Americans at first seemed united in what Herbert Hoover called a “great relief machine,” but deep rifts soon arose. Southerners, pointing to faulty federal levee design, decried the attack of Yankee water. The condition of African American evacuees in “concentration camps” prompted pundits like W.E.B. Du Bois and Ida B. Wells to warn of the return of slavery to Dixie. And environmentalists like Gifford Pinchot called the flood “the most colossal blunder in civilized history.” Susan Scott Parrish examines how these and other key figures—from entertainers Will Rogers, Miller & Lyles, and Bessie Smith to authors Sterling Brown, William Faulkner, and Richard Wright—shaped public awareness and collective memory of the event.
The crises of this period that usually dominate historical accounts are war and financial collapse, but The Flood Year 1927 enables us to assess how mediated environmental disasters became central to modern consciousness.
The immediate goal of the book is for readers to appreciate what a major cultural phenomenon this flood was. More expansively, Parrish uses this signal case study to encourage readers to meditate on a more elusive, abstract but increasingly important issue, namely: how do disasters become meaningful? How do—and how should—humans communicate with themselves about politically charged eco-catastrophes?
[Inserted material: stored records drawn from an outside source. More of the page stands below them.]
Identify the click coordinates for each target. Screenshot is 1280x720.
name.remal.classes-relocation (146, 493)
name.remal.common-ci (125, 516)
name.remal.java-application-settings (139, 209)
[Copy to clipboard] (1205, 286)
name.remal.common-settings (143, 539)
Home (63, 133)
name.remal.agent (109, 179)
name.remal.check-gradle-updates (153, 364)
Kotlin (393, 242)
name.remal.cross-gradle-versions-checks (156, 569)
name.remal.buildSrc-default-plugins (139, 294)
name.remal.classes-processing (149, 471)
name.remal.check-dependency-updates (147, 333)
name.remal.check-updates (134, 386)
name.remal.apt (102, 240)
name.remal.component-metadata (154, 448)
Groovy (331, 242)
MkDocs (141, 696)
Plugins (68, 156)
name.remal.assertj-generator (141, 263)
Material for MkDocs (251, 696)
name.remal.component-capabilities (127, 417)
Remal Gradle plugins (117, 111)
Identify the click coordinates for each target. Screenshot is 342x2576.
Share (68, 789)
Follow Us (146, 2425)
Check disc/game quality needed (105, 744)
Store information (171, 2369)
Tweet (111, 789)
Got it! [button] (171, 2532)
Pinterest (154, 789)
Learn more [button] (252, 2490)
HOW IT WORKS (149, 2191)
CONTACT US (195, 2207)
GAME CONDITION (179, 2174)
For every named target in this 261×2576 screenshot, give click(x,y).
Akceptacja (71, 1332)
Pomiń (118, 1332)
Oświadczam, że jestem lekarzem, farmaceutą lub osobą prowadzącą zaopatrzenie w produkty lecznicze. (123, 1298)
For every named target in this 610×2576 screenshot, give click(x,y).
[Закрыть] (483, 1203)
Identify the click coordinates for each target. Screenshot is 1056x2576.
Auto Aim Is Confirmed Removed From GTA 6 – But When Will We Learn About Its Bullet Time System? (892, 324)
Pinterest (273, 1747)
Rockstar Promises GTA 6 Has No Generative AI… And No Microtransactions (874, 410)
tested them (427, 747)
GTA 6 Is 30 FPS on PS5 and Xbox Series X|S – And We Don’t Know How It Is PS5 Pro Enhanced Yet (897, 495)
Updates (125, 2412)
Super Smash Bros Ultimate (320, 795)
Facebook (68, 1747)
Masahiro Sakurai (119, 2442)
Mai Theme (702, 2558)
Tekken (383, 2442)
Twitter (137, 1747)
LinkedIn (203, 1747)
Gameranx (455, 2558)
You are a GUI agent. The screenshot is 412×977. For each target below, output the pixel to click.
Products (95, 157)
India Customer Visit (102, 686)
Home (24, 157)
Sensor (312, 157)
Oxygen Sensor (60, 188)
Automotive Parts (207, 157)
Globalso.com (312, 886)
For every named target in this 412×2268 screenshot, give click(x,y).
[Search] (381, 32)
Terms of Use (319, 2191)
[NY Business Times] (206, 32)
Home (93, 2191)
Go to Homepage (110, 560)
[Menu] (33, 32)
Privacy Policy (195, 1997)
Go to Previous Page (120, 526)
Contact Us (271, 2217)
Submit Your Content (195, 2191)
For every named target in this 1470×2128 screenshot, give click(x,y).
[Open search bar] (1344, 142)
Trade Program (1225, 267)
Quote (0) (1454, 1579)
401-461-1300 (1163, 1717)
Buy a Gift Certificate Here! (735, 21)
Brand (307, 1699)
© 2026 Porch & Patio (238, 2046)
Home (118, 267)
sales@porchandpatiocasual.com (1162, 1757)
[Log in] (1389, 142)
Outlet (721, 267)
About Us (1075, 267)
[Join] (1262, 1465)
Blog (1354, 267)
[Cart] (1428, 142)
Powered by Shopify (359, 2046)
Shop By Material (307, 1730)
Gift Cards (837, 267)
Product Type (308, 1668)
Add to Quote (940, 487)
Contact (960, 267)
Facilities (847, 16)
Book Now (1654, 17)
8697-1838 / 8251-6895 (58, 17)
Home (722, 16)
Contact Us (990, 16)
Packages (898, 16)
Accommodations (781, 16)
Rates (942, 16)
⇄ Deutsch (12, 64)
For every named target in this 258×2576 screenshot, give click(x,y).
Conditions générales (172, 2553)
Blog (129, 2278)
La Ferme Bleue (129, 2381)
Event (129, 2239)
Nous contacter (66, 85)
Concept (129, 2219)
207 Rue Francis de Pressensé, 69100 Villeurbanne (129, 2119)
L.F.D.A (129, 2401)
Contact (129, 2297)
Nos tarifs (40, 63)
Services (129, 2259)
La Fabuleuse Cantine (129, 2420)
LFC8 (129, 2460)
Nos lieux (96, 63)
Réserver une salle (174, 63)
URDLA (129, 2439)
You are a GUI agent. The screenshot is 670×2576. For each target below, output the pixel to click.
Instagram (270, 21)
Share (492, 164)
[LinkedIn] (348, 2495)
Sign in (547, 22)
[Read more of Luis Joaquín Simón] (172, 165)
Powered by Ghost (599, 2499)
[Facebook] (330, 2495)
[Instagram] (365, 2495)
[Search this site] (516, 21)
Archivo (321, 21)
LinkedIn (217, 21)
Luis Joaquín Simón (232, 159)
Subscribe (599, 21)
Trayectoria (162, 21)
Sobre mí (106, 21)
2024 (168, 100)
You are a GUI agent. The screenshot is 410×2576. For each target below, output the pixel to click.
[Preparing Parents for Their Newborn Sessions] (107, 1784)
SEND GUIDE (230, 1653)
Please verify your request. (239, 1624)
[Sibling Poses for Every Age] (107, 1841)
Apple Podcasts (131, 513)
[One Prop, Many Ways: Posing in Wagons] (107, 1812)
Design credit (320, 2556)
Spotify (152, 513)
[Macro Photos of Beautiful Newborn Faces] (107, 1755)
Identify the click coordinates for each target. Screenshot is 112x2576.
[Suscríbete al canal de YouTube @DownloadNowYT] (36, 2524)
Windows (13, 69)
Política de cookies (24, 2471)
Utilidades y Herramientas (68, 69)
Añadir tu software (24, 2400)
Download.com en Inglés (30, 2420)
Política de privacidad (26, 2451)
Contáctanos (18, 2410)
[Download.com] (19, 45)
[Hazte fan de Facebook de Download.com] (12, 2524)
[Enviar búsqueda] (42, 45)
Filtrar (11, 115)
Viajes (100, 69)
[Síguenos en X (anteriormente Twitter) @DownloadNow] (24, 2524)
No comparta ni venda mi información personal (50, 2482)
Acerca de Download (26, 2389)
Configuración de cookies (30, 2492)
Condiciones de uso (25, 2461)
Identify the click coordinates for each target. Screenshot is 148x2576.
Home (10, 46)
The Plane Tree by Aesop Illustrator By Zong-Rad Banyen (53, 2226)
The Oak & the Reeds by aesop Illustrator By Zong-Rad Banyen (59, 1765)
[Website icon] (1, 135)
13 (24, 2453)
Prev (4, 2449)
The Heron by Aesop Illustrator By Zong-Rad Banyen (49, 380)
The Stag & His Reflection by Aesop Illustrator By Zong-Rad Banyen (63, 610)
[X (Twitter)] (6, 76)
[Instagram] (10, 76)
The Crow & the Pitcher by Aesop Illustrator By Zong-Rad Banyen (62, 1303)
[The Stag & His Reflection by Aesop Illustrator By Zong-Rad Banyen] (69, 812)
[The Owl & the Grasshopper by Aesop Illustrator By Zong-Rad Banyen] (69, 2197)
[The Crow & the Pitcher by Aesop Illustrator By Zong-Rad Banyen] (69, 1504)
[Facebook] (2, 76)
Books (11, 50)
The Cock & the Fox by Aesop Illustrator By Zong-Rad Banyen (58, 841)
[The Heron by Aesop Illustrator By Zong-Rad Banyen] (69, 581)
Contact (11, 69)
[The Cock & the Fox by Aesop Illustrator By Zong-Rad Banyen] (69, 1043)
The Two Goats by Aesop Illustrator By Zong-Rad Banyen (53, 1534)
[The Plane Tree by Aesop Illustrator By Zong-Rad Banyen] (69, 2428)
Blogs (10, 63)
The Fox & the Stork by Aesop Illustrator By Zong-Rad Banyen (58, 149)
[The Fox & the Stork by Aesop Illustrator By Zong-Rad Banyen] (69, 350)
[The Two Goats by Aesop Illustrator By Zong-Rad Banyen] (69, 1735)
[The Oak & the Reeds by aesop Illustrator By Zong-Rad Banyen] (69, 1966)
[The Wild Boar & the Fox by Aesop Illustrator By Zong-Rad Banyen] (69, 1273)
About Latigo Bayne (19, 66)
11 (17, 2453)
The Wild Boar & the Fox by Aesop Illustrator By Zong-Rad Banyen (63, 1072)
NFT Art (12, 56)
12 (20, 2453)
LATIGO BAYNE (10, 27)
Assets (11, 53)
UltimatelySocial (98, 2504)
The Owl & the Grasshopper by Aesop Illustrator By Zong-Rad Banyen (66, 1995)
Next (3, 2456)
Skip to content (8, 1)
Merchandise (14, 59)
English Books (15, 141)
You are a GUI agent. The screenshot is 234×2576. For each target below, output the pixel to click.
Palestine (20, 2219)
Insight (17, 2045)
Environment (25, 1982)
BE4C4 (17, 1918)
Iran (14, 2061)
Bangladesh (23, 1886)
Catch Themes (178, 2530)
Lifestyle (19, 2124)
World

Do certain media entail better, or more productive, or more democratic, epistemologies of crisis? What can we learn from 1927 about how to make transformative expression, and knowledge, out of disaster today and in the future? For the shape this disaster took—with extreme weather events, high waters, a faultily designed infrastructure, and poor racially marked evacuees struggling in a southern resource frontier—is one which increasingly characterizes the Global South in a present and future era of Global Climate Change.